Plaquemines Parish is a storm-vulnerable 100-mile peninsula that traces the Mississippi River to the Gulf of Mexico and was all but wiped off the map by Hurricane Katrina in 2005.
After Katrina, Mississippi Riverfront acres of citrus groves have been turned over to the levee board for improvements to the levees, and with improvements to the levees, industry has moved in.
Lead plaintiff Mudge could not be reached for comment.
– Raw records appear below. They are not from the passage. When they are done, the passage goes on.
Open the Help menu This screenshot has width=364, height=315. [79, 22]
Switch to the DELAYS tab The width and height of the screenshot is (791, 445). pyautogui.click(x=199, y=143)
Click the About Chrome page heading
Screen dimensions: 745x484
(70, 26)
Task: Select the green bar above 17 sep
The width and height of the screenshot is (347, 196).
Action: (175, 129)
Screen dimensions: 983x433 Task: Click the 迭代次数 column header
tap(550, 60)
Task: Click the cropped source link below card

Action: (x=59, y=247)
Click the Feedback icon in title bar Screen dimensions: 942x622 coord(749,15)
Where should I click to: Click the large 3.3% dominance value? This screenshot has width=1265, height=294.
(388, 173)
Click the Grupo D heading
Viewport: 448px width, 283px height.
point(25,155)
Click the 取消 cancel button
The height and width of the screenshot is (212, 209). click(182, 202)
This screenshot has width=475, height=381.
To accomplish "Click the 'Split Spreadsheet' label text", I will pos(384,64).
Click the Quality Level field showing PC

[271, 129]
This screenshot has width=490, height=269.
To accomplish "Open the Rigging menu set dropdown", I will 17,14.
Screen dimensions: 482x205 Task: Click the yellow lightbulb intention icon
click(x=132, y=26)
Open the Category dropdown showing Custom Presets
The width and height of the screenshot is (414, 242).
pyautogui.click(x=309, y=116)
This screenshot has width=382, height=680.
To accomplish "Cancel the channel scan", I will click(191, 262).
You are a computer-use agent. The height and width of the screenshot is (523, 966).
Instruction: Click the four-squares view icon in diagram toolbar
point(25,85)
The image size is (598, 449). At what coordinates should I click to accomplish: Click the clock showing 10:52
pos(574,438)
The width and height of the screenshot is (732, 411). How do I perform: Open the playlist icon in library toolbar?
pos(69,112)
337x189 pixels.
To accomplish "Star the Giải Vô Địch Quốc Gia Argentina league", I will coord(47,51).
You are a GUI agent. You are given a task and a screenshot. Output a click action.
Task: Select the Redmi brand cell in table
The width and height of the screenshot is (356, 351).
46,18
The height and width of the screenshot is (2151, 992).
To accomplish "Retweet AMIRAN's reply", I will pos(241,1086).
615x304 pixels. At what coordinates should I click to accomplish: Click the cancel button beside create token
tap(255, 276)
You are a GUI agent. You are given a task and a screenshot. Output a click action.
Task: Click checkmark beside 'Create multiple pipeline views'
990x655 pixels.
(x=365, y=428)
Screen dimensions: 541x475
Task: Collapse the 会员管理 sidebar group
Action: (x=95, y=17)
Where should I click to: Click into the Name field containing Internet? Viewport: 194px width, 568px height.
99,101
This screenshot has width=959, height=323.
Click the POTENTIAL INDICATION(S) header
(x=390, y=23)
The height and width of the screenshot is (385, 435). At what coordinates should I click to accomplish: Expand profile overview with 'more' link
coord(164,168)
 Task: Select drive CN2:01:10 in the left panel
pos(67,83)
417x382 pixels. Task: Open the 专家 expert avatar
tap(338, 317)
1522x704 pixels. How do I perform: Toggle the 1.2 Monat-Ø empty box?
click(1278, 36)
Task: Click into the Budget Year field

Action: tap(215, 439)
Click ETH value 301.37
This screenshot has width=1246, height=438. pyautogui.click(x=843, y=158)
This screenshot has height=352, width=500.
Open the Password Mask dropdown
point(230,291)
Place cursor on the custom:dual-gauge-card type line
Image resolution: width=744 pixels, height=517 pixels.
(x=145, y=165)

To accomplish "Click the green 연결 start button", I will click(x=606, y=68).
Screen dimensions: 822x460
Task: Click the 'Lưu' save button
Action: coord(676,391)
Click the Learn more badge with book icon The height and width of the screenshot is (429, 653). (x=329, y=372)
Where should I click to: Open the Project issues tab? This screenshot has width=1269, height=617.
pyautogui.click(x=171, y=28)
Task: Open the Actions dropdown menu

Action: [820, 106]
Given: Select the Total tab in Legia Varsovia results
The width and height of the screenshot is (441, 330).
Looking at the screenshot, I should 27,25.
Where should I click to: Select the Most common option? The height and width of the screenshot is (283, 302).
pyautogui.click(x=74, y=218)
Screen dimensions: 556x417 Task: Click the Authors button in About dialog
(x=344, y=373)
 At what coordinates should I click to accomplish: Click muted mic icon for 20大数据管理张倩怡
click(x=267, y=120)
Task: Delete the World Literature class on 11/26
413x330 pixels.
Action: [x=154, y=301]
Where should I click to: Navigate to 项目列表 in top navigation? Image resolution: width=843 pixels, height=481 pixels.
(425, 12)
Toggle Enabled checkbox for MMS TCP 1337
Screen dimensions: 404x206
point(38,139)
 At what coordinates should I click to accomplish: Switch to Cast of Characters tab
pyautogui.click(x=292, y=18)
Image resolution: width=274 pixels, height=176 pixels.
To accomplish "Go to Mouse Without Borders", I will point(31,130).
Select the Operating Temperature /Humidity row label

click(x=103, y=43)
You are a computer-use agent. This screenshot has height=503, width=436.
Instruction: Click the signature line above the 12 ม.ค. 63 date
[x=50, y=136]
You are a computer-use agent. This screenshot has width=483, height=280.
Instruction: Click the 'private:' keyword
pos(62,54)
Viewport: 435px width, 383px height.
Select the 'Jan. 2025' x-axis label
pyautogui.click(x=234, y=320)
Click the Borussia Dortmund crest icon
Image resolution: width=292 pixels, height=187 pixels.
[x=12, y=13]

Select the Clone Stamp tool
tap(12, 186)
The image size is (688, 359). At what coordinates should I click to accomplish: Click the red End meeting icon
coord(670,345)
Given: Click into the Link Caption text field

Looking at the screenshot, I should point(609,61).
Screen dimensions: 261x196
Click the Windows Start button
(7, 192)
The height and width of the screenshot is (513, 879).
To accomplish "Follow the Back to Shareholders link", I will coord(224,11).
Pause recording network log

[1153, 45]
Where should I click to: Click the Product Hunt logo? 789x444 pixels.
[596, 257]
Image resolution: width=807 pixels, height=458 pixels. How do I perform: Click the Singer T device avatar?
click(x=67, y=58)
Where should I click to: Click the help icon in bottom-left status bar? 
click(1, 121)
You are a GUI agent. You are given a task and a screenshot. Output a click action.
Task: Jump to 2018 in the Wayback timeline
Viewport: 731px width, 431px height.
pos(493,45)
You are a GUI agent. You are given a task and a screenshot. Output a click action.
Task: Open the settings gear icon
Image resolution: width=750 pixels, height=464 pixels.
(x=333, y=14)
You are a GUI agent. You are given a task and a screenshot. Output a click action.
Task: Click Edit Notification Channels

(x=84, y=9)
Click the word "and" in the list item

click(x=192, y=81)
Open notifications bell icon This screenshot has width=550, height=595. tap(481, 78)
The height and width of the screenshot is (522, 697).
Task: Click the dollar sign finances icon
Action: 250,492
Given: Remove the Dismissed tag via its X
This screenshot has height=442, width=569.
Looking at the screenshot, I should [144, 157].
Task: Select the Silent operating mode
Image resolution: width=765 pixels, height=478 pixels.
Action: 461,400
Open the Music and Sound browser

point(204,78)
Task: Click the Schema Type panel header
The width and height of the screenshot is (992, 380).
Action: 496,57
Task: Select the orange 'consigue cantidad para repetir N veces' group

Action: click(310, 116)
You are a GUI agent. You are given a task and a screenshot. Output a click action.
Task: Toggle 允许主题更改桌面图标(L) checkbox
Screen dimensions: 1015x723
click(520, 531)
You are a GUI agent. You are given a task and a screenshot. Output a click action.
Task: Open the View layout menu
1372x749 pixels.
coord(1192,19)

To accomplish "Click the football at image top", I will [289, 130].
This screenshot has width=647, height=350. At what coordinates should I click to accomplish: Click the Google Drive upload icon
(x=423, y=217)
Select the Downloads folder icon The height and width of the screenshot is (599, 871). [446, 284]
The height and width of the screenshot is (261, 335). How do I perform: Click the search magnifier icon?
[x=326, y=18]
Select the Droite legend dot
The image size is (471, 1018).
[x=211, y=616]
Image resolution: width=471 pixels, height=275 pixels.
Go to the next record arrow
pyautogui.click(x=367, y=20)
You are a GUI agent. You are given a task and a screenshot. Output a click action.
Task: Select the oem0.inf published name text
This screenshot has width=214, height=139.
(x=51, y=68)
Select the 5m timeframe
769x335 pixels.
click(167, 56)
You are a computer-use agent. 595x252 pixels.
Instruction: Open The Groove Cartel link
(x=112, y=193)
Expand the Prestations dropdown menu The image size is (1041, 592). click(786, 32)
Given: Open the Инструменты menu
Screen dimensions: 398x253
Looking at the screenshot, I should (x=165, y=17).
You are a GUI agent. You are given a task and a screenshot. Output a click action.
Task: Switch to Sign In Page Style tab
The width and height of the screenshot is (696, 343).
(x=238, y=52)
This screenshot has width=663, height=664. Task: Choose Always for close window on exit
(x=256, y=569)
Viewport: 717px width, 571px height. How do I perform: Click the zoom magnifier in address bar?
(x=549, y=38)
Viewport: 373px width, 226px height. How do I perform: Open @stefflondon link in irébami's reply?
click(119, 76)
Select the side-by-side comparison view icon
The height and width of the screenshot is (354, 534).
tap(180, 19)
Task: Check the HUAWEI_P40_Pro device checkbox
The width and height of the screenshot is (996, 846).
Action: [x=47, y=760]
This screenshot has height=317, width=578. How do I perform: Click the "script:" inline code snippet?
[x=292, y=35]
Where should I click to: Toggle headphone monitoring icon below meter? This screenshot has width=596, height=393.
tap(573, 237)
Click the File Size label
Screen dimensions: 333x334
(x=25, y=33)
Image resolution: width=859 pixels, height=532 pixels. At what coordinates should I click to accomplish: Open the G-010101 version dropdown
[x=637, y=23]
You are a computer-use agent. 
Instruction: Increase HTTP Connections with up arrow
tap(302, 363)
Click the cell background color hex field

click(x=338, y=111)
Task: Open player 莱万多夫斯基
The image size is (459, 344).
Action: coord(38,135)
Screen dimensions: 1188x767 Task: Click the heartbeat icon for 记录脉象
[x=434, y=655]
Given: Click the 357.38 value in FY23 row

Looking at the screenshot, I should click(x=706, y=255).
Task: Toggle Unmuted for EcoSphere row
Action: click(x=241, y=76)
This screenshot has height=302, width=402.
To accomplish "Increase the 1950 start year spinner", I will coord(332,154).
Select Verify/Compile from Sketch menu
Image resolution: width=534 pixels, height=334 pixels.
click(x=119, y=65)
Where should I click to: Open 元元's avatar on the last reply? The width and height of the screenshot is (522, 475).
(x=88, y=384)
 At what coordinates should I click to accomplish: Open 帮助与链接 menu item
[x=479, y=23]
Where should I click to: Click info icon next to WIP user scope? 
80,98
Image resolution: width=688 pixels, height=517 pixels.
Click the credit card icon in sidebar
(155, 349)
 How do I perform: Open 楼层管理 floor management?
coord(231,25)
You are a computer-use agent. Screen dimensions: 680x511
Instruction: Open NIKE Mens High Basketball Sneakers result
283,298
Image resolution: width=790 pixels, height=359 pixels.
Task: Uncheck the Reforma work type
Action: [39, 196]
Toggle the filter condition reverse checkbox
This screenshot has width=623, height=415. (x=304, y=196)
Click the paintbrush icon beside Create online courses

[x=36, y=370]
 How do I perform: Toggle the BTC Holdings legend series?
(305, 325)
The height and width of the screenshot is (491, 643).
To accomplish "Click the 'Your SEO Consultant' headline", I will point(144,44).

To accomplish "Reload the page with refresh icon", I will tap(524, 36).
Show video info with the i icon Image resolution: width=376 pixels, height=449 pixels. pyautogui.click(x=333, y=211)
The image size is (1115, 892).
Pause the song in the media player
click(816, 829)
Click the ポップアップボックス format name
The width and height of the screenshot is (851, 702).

A Plaquemines Gazette story about the Council vote in March, when NOLA Oil Terminal received its first permit, quoted Mudge as saying at the meeting: "'It's a sad day when your constituents have to explain their concerns when 5 million barrels of oil [if spilled] could cut off the only evacuation route out of the parish,' Mudge said. 'Look at what happened with Stolthaven.'"
During Hurricane Isaac in 2012, Stolthaven New Orleans LLC, a London-based petroleum and chemical storage and transfer terminal in Plaquemines Parish, leaked thousands of gallons of toxic chemicals when 140 loaded railcars were flooded in 10 feet of storm surge.
The spill caused panic, as roads were closed for several days and residents near Stolthaven were prohibited from returning home except for a couple hours a day.
WWLTV.com reported in September 2012 that the Stolthaven facility had been flooded during a number of hurricanes, including Katrina and Gustav in 2008, but that Stolthaven failed to remove the railcars to prepare for Isaac, even though a 7- to 11-foot storm surge had been predicted by the National Weather Service.
"'It is a part of our plan, but there wasn't enough time,'" Steve Turchi, regional director of the North America Stolthaven Terminals, told WWLTV.com. "'The railroad did remove some cars from our facility prior to the storm. But it was just too many of them to move all at once.'"
The same article reports that while there are some 80 such oil terminals in the state, no agency, state or federal, requires them to have a hurricane evacuation plan.
Plaquemines Parish did not respond to a request for comment.
Plaintiffs seek reversal of the council's decision and cancellation of all permits granted to NOLA Oil Terminal.
The writ of mandamus was filed by Megan S. Peterson, with Simon, Peragine, Smith & Redfearn, of New Orleans.